CorentinB · on Oct 17, 2024

He didn't say you modify the data for no reason, he said you violate the standard. Which is true. You could respect it, but you don't.

nikisweeting · on Oct 17, 2024

imo the Webrecorder stuff is truly state of the art, if they're pushing the limits of WARC standards it's for good reason, and I trust their judgement. They pioneered the newer WACZ standard and are really pushing the whole field forward.

TheTechRobo · on Aug 4, 2024

Unfortunately the Raspberry Pi version isn't supported anymore because their version of Wget isn't well-tested on ARM. I'm surprised it's still there in the repo.

You can get Docker to emulate x86, though.

TheTechRobo · on April 4, 2024

That doesn't really confirm that, IMHO. The line before claims the opposite, in fact: "The Internet Archive has been around since 1996, and while that does not guarantee anything, it shows continuity of support and strong commitment to digital preservation with as much access as possible."
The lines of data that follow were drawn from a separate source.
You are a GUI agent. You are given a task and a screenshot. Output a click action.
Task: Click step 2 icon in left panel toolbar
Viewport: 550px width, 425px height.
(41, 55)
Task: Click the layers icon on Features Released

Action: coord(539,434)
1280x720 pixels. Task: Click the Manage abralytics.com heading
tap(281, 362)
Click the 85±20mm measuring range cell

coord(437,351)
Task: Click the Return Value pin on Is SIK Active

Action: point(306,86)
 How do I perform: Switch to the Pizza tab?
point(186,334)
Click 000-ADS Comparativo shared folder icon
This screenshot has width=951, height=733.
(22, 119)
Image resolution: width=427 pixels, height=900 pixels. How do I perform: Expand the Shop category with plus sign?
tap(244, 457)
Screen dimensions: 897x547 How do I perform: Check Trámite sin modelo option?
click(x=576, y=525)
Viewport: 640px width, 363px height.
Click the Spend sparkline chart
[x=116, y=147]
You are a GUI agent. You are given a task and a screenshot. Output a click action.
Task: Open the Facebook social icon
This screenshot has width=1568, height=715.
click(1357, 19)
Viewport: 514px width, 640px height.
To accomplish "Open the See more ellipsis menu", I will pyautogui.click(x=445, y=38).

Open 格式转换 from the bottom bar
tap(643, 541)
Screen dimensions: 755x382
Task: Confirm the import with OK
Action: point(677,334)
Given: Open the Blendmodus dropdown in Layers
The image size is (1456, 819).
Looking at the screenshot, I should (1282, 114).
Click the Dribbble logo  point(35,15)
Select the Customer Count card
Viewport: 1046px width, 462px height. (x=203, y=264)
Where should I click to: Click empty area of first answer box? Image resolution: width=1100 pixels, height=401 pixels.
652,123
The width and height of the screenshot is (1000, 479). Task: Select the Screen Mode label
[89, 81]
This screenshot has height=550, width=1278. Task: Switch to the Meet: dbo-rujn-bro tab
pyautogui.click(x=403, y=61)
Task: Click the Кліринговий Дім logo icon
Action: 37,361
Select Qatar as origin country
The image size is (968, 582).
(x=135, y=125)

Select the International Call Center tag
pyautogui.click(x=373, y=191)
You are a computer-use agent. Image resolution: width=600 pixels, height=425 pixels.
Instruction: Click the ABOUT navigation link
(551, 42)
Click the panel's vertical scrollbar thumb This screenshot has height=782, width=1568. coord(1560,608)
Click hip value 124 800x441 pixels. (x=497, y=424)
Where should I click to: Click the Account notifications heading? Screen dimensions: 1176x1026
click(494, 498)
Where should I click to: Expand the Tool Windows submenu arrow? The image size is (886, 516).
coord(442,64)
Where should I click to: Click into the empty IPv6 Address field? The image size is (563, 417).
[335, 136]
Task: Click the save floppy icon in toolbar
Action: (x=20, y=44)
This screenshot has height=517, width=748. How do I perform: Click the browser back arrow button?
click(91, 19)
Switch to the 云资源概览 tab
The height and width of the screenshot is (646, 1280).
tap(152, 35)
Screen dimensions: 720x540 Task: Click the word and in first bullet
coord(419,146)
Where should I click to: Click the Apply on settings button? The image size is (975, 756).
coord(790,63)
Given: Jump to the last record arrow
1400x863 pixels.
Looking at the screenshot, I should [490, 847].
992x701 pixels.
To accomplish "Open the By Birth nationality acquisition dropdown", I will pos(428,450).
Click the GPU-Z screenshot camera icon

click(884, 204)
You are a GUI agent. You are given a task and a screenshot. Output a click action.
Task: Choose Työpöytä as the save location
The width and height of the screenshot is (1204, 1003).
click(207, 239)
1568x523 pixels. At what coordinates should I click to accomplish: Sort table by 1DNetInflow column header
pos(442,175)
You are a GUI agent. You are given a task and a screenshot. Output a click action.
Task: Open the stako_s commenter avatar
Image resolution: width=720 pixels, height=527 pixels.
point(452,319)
TheTechRobo · on Jan 31, 2024

Everything transmitted over HTTP. That includes cookies, passwords, etc. You need to be careful when writing WARCs.

TheTechRobo · on Jan 31, 2024

Yeah, the format really needs an update. For starters, WARC only officially supports HTTP/1.1. Webrecorder has started faking HTTP/1.1 data in WARC files in order to save other versions, but I don't think faking data is great for an archival format, especially if it isn't standardized.

TheTechRobo · on April 12, 2023

ArchiveTeam's general idea is to archive it first, and make it usable later. Wayback Machine is generally how stuff is "made usable", but in cases like this, a searchable index might need to made. (That's been done before, though - it's not like it's never happened.)

TheTechRobo · on March 22, 2023

Archive Team hasn't really done much yet - all they've done is an ArchiveBot job, which isn't getting anywhere because of DPReview's ratelimits, and some discovery scrapes. This is probably a different issue.

1vuio0pswjnm7 · on March 22, 2023

https://wiki.archiveteam.org/index.php/DPReview

TheTechRobo · on March 23, 2023

Yes, what is your point?

TheTechRobo · on March 22, 2023

You select the project you run at any given moment. You can also select Archiveteam's Choice, which is usually the most urgent or the one with the most IPs needed, but if you do want to select it yourself, you pick the project.

TheTechRobo · on March 2, 2022

Similar: github.com/InternetArchive/warcprox

TheTechRobo · on March 2, 2022

There's github.com/ArchiveTeam/grab-site, but unfortunately it's not maintained very well.